Yes, let the reader of what I said judge that. I'll just link it again; this post is long enough without repeating myself.
Well well, I was right.
And I love it - "on a personal level".
That's right. My first statement was "on a personal level. And after that, I explained it on an impersonal, objective level. But you chose to ignore that, because it was inconvenient for your screed.
Fine then. On a personal level, I would say that hunting down and murdering all humanists whose first names begin with the letter "T" is obviously morally RIGHT, since I, and the society (which my society and I have defined) of which I am a part, consider their existence morally reprehensible. We're right back at the beginning - I have decided that he is worthy of death.
Yes, you're back at the beginning: speaking nonsense.
Don't wriggle out of this. Answer the question.
I'm not wriggling out of anything. I've answered your questions, you chose to ignore the answers.
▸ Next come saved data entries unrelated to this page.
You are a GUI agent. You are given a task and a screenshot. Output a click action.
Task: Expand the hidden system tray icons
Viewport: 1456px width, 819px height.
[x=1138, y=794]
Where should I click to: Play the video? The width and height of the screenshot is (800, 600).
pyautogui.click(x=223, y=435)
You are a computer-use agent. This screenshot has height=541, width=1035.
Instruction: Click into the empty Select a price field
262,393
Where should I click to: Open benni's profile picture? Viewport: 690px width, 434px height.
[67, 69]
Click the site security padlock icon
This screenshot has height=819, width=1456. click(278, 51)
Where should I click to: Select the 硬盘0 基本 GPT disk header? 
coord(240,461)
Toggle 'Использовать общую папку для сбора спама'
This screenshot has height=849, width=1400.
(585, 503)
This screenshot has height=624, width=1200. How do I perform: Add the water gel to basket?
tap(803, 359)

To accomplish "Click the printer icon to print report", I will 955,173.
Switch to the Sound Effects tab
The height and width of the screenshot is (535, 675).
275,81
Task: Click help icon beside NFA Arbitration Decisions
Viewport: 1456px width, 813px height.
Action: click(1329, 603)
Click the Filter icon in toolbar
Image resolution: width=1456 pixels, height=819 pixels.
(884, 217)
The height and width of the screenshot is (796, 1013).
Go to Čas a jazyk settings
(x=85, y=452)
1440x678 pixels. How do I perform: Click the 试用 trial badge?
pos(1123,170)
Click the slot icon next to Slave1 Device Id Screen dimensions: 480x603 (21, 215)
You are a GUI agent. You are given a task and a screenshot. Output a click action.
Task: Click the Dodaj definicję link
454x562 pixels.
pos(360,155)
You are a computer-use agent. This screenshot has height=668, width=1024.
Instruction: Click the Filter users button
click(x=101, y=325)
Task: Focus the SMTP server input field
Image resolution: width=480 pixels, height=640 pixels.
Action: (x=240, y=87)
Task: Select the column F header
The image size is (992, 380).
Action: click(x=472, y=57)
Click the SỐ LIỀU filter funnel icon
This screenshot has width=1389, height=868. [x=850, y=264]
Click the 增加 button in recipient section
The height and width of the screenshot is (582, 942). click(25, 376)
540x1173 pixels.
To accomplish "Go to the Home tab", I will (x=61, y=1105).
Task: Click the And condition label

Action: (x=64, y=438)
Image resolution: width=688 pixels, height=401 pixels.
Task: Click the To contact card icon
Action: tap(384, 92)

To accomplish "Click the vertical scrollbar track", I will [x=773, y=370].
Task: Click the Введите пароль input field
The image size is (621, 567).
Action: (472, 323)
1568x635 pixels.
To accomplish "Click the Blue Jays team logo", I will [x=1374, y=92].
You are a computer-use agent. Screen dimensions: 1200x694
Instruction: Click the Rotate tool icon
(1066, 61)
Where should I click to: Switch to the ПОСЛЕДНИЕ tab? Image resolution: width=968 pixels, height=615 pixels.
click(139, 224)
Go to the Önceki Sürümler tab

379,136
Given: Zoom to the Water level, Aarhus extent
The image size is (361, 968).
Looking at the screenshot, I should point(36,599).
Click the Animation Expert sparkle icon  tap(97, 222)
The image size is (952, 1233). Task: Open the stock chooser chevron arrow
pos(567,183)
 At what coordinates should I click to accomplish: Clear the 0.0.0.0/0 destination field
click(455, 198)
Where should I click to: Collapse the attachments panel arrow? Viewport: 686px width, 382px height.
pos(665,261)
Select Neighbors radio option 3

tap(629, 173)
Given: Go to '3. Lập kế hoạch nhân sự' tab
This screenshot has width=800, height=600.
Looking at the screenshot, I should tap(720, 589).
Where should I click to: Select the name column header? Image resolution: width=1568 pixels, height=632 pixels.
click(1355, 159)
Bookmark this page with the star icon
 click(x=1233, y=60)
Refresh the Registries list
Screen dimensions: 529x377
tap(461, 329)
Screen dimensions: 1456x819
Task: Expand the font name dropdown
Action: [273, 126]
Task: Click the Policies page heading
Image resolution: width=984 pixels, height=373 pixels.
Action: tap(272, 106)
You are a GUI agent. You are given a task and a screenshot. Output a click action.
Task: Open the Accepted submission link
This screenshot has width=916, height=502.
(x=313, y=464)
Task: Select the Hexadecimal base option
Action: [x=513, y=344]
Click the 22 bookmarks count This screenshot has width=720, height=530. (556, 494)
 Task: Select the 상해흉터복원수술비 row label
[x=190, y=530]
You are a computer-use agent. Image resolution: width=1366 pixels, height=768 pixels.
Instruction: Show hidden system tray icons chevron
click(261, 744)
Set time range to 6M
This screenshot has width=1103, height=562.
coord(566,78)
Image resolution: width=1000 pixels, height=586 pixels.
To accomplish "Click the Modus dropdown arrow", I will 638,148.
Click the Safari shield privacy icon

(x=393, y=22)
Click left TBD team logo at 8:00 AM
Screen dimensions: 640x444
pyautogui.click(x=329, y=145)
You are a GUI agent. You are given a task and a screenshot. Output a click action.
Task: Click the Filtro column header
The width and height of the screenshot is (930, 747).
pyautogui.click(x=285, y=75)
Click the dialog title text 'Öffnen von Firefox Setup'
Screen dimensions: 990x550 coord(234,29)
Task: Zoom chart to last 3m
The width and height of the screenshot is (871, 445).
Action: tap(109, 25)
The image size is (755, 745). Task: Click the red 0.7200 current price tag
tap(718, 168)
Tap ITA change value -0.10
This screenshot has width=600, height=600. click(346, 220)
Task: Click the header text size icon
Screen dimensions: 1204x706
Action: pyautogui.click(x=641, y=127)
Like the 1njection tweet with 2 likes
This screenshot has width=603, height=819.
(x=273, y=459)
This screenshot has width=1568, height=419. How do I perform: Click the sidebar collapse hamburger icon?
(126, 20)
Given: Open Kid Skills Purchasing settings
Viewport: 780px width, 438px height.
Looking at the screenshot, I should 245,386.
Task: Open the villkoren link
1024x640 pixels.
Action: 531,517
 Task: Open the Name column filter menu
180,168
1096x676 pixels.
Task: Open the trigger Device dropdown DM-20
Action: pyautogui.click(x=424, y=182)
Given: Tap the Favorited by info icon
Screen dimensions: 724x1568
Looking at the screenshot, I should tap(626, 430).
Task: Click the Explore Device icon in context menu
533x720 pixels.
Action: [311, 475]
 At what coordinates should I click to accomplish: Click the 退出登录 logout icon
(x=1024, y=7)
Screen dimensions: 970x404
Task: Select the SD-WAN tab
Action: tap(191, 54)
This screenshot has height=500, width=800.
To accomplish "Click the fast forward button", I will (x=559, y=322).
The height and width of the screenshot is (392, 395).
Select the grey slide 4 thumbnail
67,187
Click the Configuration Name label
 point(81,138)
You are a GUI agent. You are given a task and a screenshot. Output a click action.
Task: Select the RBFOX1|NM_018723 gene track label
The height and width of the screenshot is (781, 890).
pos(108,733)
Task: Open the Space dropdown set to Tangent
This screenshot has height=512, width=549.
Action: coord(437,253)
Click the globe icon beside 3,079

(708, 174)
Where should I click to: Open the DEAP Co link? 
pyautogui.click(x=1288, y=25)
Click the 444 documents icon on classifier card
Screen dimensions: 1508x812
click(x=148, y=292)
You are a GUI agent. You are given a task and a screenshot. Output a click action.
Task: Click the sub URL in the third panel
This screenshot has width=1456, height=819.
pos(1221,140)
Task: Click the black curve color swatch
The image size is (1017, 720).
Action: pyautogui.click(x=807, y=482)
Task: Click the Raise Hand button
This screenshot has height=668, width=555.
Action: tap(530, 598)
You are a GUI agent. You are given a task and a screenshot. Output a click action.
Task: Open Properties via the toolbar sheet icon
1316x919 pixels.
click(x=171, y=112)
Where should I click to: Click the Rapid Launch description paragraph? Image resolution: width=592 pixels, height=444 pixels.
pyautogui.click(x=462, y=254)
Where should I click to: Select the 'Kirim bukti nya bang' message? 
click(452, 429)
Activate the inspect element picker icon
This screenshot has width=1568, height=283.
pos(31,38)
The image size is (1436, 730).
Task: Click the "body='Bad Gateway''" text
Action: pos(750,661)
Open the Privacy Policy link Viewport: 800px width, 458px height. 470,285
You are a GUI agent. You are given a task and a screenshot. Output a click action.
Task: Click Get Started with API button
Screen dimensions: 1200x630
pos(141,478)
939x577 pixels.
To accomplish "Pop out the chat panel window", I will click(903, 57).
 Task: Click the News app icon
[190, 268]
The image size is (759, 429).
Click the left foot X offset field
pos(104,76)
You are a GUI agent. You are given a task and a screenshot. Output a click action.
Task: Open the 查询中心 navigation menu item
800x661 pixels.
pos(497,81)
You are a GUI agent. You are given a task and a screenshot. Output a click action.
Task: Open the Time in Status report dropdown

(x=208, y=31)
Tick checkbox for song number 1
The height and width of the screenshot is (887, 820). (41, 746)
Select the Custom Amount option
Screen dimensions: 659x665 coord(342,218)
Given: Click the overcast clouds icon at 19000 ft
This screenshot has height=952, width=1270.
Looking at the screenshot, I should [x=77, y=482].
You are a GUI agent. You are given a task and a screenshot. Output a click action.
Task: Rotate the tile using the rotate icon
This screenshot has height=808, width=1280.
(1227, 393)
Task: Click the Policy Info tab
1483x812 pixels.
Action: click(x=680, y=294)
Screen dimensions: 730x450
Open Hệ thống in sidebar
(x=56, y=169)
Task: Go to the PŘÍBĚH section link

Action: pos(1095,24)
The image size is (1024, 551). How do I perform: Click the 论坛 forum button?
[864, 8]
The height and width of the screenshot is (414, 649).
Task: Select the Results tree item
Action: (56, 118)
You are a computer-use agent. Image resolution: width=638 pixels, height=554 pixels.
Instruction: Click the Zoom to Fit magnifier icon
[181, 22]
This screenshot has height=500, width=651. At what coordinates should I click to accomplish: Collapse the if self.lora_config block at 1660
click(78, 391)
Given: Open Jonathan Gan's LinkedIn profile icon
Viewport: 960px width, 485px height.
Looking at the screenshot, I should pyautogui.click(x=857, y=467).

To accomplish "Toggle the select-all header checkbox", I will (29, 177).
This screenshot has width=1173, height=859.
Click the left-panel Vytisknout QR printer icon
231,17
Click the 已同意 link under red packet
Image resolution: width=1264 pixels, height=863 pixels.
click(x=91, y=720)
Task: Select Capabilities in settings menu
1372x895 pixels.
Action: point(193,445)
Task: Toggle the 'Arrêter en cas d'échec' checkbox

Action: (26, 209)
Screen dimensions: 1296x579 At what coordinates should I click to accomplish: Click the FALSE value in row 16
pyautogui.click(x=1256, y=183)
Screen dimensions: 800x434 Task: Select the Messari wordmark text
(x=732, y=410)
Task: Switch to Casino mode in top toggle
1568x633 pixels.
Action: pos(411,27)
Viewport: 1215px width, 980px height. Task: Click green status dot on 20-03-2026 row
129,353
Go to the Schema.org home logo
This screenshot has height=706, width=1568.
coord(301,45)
Taking the easy way out is no way to make quality, substantial arguments.
You owe me a new irony meter.
So these decisions are "made" during an unobservable and unexaminable period of time by an amorphous, undefined group in an undefined area on undefined questions. Pardon me if I'm not bowled over in wonder at the fecundity of societal moral reasoning.
Right, as opposed to decisions made during an unobservable and unexaminable period of time by an invisible, undefined God working through an amorphous, undefined group of writers in an undefined area on undefined questions. Your method is so much more reasonable.
The point to all this is to demonstrate the vacuity, the void, of the alternatives to the Christian worldview, where the living God is the source of morality.
Really? Because to me you've demonstrated the vacuousness, the cynicism, the intellectual dishonesty, and the density of those promoting the Christian worldview, who have to ignore inconvenient points, blatantly misrepresent opposing positions, and flat-out lie in order to support their claims that their perfect God laid out a perfect source of morality, which is totally consistent (despite commanding proportional punishment alongside stoning drunkards) and right by definition (despite forcing rape victims to marry their attackers, for instance) and in no need of reinterpretation or progress.
The distinction is more than obvious, and given Tom and Anon's terrible confusion and inconsistency, thank God for it!
What's more than obvious, Rhology, is your inability to engage in any kind of honest discussion. You're certainly a credit to your religion.